Item-finding data
++++
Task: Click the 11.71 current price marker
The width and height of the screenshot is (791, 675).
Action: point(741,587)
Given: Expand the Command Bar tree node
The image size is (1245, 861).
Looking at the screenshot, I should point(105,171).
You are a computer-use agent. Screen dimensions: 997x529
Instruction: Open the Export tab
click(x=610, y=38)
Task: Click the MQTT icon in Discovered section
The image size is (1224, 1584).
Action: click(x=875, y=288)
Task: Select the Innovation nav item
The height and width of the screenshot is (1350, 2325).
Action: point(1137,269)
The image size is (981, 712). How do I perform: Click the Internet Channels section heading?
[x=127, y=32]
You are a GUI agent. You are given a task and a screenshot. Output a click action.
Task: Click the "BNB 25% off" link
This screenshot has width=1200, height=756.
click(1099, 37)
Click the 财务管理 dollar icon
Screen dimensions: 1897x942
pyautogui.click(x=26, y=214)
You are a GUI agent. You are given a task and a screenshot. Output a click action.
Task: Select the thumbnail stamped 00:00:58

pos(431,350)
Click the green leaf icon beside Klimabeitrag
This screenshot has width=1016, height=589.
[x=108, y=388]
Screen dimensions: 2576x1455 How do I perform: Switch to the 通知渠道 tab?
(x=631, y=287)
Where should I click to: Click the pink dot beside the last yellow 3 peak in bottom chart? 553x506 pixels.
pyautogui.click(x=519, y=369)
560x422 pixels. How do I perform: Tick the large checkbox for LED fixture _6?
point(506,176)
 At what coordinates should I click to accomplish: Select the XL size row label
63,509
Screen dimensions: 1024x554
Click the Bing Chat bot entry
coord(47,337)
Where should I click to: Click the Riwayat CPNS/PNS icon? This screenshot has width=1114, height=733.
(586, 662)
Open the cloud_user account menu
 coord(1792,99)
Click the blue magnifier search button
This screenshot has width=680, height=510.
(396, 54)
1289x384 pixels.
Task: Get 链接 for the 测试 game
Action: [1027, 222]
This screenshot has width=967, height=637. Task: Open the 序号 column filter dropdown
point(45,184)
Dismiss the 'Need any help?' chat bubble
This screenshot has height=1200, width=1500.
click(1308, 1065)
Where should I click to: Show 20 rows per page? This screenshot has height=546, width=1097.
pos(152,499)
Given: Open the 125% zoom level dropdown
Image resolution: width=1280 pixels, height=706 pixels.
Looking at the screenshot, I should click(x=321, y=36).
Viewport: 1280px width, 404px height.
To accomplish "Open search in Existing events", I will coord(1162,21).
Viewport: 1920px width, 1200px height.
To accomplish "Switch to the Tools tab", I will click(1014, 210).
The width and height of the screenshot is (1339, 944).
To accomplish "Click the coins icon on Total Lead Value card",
++++
**Task brief:** Rewrite the stretch of data from the line containing "Click the blue magnifier search button" through the line containing "point(45,184)" as a JSON list of strings with one string per line, leaving out any blank lines.

**Task solution:**
[
  "Click the blue magnifier search button",
  "This screenshot has width=680, height=510.",
  "(396, 54)",
  "1289x384 pixels.",
  "Task: Get 链接 for the 测试 game",
  "Action: [1027, 222]",
  "This screenshot has width=967, height=637. Task: Open the 序号 column filter dropdown",
  "point(45,184)"
]